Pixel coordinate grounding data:
_ _ _ _ _ _ _

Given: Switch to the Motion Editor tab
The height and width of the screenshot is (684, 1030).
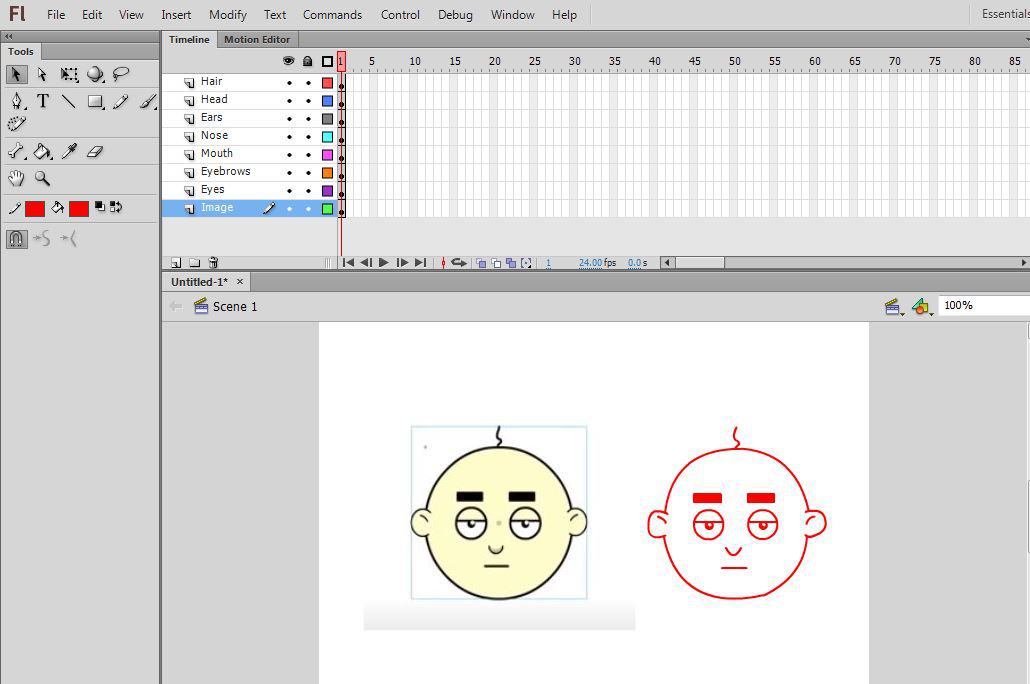Looking at the screenshot, I should point(257,40).
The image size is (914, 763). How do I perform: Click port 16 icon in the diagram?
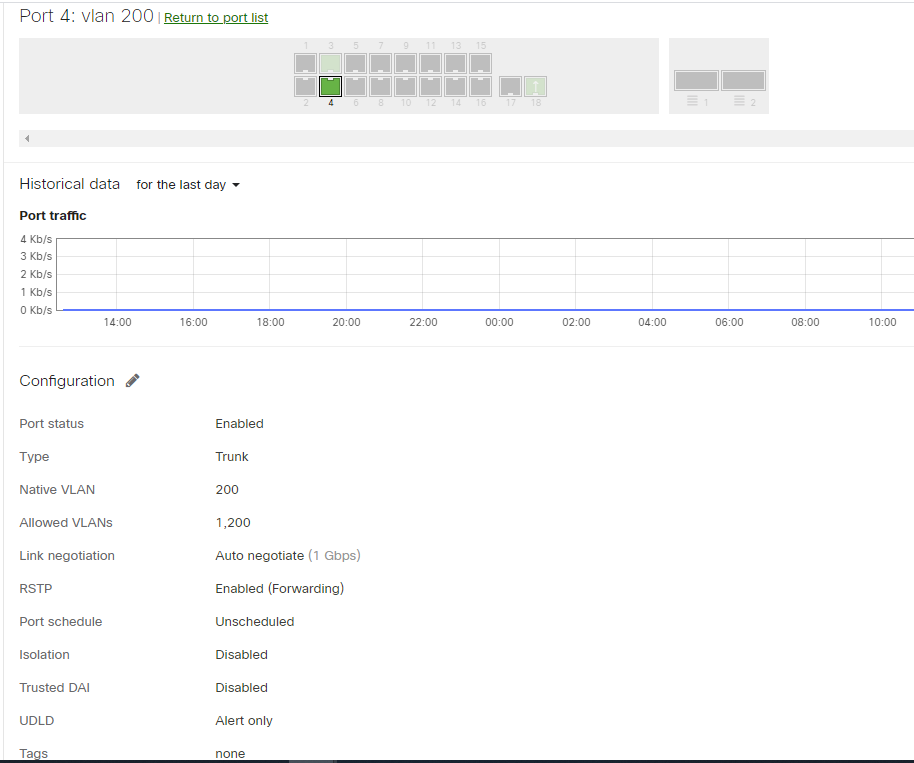click(480, 87)
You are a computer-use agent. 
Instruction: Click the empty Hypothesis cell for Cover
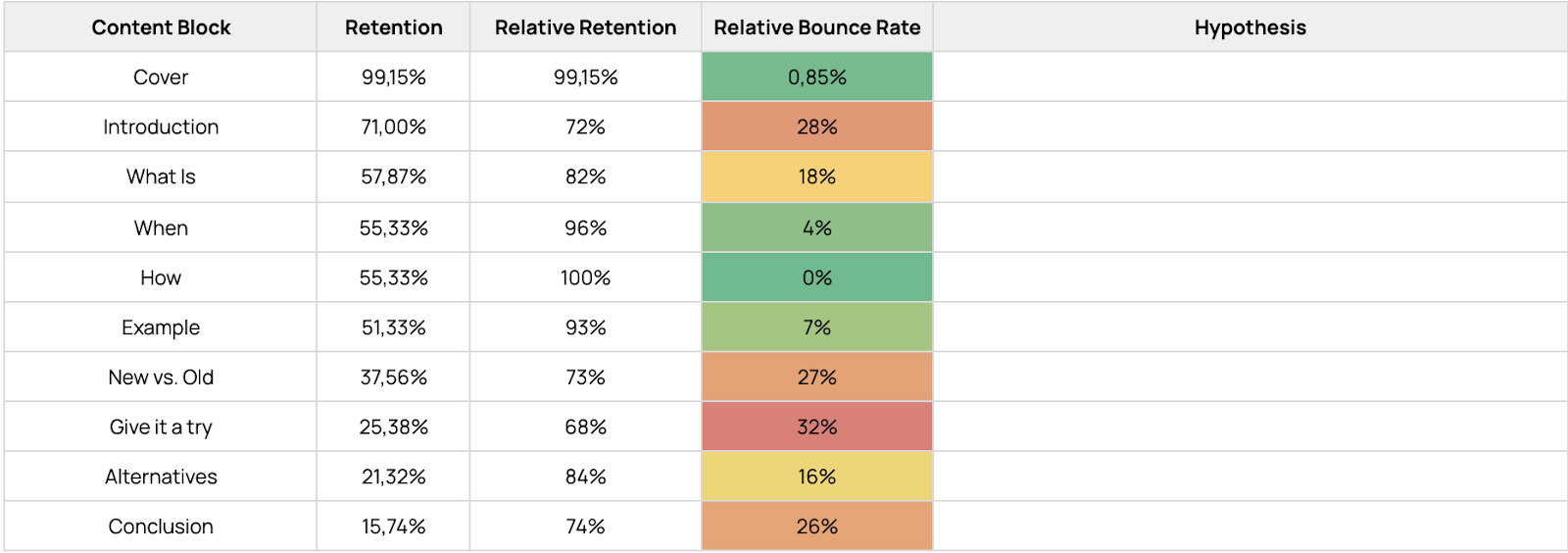[x=1250, y=77]
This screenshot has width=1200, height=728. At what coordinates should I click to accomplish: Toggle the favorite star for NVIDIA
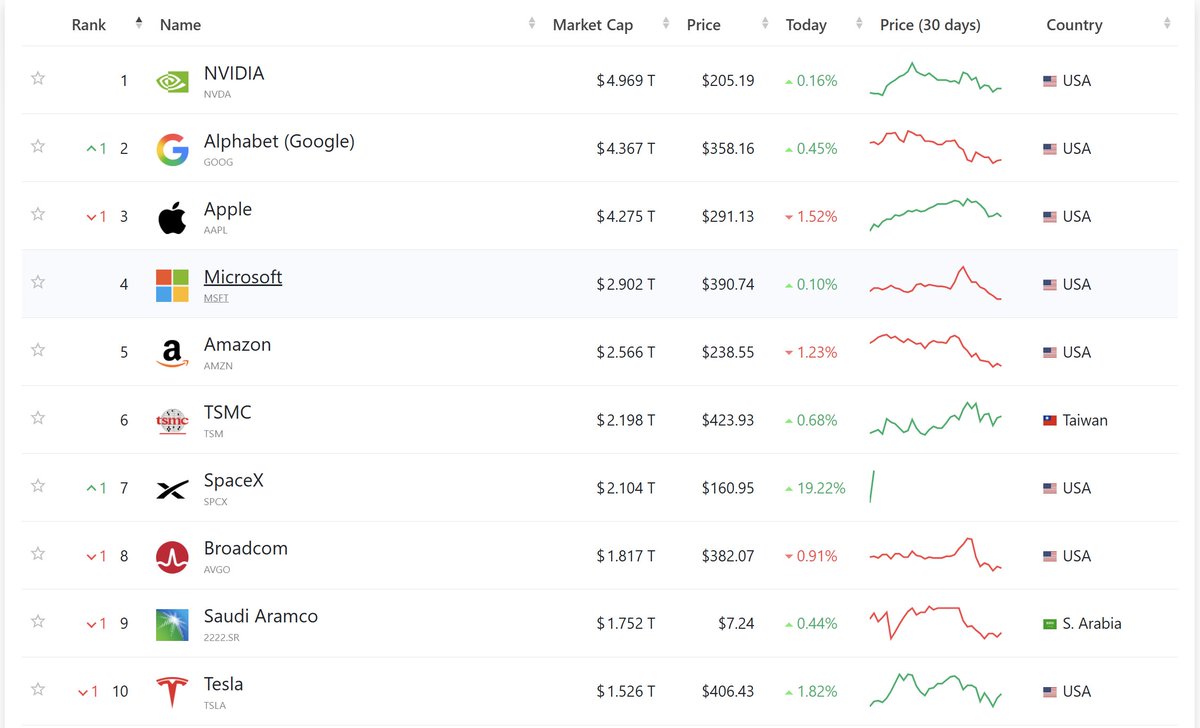coord(38,78)
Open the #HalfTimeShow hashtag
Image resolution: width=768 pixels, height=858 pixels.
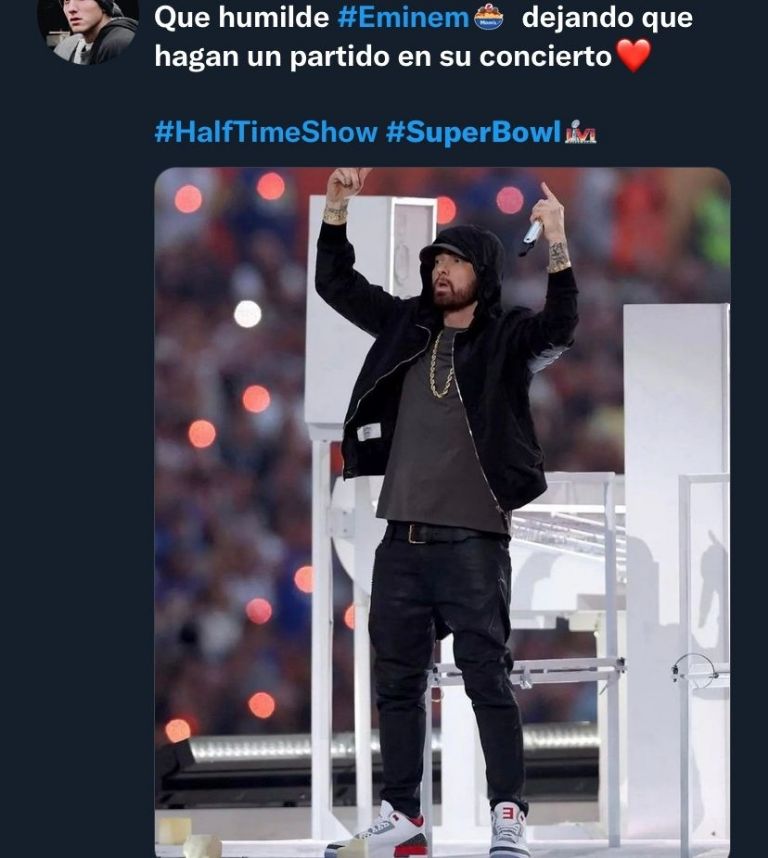(x=266, y=132)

_ _ _ _ _ _ _

**TASK TO CARRY OUT**.
The records above should be written out in full and unchanged, except that pictures are dropped.

**ANSWER BOX**.
Given: Switch to the Motion Editor tab
The height and width of the screenshot is (684, 1030).
Looking at the screenshot, I should point(257,40).
The image size is (914, 763). How do I perform: Click port 16 icon in the diagram?
click(480, 87)
You are a computer-use agent. 
Instruction: Click the empty Hypothesis cell for Cover
[x=1250, y=77]
This screenshot has width=1200, height=728. At what coordinates should I click to accomplish: Toggle the favorite star for NVIDIA
coord(38,78)
Open the #HalfTimeShow hashtag
Image resolution: width=768 pixels, height=858 pixels.
(x=266, y=132)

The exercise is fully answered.